→ Stored items:

◇ ◇ ◇ ◇ ◇

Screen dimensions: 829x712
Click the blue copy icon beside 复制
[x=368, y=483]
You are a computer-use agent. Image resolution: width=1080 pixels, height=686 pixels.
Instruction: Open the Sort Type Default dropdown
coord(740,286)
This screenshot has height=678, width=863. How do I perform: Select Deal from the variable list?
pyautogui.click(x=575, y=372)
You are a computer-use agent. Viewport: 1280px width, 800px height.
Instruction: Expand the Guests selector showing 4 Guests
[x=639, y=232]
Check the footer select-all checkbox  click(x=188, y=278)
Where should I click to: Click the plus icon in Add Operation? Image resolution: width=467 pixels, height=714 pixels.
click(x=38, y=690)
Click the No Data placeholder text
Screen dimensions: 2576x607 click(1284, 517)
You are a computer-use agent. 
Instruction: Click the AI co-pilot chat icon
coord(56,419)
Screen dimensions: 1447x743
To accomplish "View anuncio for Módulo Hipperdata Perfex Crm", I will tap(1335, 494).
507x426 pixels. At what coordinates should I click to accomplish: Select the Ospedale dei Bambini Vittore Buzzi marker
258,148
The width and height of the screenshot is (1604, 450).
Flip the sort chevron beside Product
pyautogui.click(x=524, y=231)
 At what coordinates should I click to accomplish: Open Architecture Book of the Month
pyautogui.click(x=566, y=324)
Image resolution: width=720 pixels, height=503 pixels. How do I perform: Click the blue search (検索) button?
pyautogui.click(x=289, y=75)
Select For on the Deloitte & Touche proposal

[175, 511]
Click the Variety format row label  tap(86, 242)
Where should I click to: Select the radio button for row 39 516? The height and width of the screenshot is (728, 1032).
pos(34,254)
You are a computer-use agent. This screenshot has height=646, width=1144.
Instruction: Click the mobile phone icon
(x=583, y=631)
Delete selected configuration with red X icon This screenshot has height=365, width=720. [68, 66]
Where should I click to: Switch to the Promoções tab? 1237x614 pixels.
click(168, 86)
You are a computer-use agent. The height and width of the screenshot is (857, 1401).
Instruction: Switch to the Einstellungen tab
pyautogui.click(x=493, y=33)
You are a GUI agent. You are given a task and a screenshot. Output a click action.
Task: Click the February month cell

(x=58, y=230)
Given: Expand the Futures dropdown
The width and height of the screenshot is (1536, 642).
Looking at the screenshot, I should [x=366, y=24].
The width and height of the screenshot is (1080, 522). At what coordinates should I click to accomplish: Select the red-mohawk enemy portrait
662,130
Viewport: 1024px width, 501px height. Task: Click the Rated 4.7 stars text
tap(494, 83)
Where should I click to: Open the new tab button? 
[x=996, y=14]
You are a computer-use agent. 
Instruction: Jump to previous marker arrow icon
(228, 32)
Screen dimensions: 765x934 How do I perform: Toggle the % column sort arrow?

◇ ◇ ◇ ◇ ◇

→ Task item: A line belongs in the answer if it contains the word "agent"; copy every such line from the data above.

→ Written answer:
You are a computer-use agent. Image resolution: width=1080 pixels, height=686 pixels.
You are a computer-use agent. Viewport: 1280px width, 800px height.
You are a computer-use agent. 
You are a computer-use agent. This screenshot has height=646, width=1144.
You are a computer-use agent. The height and width of the screenshot is (857, 1401).
You are a GUI agent. You are given a task and a screenshot. Output a click action.
You are a computer-use agent. 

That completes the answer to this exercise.